First: the fairy. She bought a fairy costume weeks ago at a random generic Halloween store.  If only it was that simple. She didn’t try on the full costume til she got home and “the wings were uncomfortable.” Strike 1.  

Curse these itchy wings!

Next: the Cowgirl. This involved purchasing nonreturnable “cowgirl supplies” like a toy gun, and trying to wear cowgirlish things from her current wardrobe. (This non-costume tactic is a common failure of hers. Two years ago she was a “mod girl” and wore a black-and-white professional work dress. #failingatcostumes.)

I guess she realized how stupid she looked, so that was scrapped. Strike 2.
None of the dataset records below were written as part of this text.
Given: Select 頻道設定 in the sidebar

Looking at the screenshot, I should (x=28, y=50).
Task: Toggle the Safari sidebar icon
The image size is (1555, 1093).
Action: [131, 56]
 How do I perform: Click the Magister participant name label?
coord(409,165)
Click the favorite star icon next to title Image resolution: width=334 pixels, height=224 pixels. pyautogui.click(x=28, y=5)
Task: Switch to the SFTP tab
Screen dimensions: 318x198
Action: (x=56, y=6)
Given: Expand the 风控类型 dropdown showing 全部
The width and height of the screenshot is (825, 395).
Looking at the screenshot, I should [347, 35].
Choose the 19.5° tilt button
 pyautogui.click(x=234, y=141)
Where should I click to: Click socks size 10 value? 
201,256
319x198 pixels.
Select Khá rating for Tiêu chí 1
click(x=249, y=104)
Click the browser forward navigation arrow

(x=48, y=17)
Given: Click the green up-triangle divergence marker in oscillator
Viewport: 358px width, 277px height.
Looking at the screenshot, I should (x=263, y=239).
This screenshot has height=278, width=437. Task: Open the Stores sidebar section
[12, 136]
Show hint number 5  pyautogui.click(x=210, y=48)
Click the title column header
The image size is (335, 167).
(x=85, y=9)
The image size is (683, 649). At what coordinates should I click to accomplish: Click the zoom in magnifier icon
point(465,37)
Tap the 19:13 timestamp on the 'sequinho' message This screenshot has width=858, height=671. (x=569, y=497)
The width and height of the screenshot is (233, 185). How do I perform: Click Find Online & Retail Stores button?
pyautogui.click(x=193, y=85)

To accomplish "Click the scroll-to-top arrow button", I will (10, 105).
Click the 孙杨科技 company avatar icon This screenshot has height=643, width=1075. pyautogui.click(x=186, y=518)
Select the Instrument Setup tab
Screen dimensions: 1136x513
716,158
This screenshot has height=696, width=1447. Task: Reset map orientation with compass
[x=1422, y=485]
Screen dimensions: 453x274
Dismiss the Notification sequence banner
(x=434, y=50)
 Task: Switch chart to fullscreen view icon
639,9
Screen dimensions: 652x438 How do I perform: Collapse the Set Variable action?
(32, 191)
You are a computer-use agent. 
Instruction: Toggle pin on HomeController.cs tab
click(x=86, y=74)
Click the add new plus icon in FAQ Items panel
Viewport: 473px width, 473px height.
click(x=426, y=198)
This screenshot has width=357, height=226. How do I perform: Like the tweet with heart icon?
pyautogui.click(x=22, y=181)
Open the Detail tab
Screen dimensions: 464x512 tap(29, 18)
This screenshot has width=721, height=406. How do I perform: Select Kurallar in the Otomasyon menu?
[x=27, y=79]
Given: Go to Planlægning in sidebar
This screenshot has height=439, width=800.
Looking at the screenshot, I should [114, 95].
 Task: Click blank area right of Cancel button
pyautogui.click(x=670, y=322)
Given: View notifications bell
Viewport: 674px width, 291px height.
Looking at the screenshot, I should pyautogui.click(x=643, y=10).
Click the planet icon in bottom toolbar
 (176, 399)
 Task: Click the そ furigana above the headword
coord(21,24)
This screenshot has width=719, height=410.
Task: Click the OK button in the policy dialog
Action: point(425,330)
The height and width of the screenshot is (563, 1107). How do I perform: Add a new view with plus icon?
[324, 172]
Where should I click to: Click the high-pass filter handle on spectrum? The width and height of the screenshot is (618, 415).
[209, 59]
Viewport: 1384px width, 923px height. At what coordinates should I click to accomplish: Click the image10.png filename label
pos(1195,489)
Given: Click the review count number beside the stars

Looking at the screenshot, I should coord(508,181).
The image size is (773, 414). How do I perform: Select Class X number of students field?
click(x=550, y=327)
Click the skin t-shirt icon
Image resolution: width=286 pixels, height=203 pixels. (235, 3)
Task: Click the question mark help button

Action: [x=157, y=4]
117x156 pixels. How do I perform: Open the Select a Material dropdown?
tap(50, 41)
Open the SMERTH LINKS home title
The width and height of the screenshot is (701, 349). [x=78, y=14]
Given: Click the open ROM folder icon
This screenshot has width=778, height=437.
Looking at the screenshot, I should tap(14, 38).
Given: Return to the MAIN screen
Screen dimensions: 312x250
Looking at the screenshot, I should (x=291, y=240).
THEN: the harassment. She began texting me.
Sister: What are you going to be??
Me: I don’t know. Either a goddess [last year’s costume] or a black cat. I was gonna decide at the last minute [Depending on how lazy I was feeling. Take note: I LOVE being a black cat. I have cat ears, so I just wear a black dress and draw whiskers on my face with eyeliner. The ultimate lazy girl’s costume. Classic]
Sister: Well, decide. I’m going to be whatever one you aren’t.
Me: Seriously? Out of all the costumes in the world, you need to be one of those two??
Sister: WHICH ONE?!? [She’s very yelly. Even over text.]
Me: uh uh uh cat I guess [Gun to my head, I’ll always choose cat.]
Sister: Can you bring home the goddess costume for me to try on this weekend??
Me: Fine.

So, I did. Because I’m nice. And not at all resentful that the one good costume I wore to the same party last year was about to get reused by my own sister, and I’d have to suffer through a night of “Didn’t you wear that last year??” and silent comparisons as to who looked better in it.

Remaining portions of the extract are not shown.